Seul l’accès aux archives peut garantir un examen informé et contradictoire de notre histoire récente ainsi que des décisions et des actions prises par les gouvernements. Les restrictions graves au droit d’accès aux archives compromettent non seulement la recherche, mais aussi l’exigence de transparence gouvernementale.
CT-AHCESR. Les historiens ont de vives inquiétudes concernant les conséquences désastreuses de la situation sur l’exercice de leurs libertés académiques. Le temps perdu à solliciter la déclassification et le rythme lent, erratique des communications entravent d’ores et déjà la recherche. La nouvelle réglementation donne aux administrations émettrices (défense, affaires étrangères, entre autres) le contrôle sur la communicabilité de leurs archives sensibles, ce qui peut entraîner des refus nuisibles à la transparence démocratique. C’est une façon de restreindre la liberté de la recherche et d’expression, puisque les éditeurs peuvent être intimidés par les conséquences pénales liées à la publication de documents non déclassifiés. La seule solution consisterait à lever les entraves actuelles à la consultation des archives en abrogeant la procédure de déclassification.
PM-AJMA. C’est l’ensemble des archives de la guerre d’Algérie qui doivent être entièrement accessibles dans le cadre des seules limites fixées par la loi. Comme cela a été décidé en 2015 pour l’ensemble des archives françaises de la Seconde Guerre mondiale.
C’est par abus que les notions de « secret défense » et de « vie privée » sont invoquées pour couvrir le secret et la raison d’État. La totalité des archives françaises jusqu’aux lendemains immédiats de l’indépendance de l’Algérie doivent être consultables. En quoi, les informations qu’il y a plus de soixante ans les généraux Salan et Massu voulurent garder «secrètes», parfois pour dissimuler des crimes, peuvent-elles concerner la défense de la France de 2020 ?
C’est au nom du long combat contre la raison d’Etat que nous nous permettons de poser publiquement des questions, au-delà de cette affaire Audin et de la liberté d’accès aux archives, sur le rôle du SGDSN dans l’État. Est-il acceptable qu’un organisme placé auprès du Premier ministre puisse s’arroger un droit exorbitant dérogeant à la loi ?
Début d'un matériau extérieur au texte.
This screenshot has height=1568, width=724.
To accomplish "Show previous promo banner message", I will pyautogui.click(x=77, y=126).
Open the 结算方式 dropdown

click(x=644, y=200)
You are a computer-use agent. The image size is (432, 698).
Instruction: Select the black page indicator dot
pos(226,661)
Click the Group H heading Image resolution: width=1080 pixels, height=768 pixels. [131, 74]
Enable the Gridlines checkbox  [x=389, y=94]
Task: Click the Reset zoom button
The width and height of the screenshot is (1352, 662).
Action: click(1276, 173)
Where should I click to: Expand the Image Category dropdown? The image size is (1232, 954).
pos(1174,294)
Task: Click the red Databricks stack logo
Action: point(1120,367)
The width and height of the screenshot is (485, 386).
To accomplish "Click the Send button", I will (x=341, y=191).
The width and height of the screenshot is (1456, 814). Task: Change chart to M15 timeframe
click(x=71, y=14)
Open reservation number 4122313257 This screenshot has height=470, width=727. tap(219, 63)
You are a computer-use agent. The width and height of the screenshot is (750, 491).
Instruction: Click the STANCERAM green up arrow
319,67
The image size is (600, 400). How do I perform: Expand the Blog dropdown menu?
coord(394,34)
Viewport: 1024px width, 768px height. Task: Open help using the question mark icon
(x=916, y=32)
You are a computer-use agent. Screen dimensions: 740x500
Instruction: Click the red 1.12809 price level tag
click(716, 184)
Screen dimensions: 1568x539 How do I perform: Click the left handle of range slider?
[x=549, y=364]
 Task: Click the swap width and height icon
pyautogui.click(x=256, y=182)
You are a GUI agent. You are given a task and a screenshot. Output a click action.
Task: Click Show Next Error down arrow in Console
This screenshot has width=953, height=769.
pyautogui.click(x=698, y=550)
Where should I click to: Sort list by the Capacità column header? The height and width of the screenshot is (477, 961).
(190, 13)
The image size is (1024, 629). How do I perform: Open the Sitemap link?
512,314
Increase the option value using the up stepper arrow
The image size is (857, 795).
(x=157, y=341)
Nous ne sommes pas « l’anti-France », comme nos prédécesseurs du Comité Maurice Audin ont été accusés de l’être. Tout au contraire. Notre demande de transparence et de vérité est conforme à l’image de la France qui est la nôtre et qui doit prévaloir au XXIe siècle. C’est en reconnaissant les crimes commis en son nom à certains moments de son histoire, en n’ayant pas d’organismes opaques au sein de son État, qu’elle peut être fidèle aux droits de l’homme qu’elle a eu le mérite de proclamer.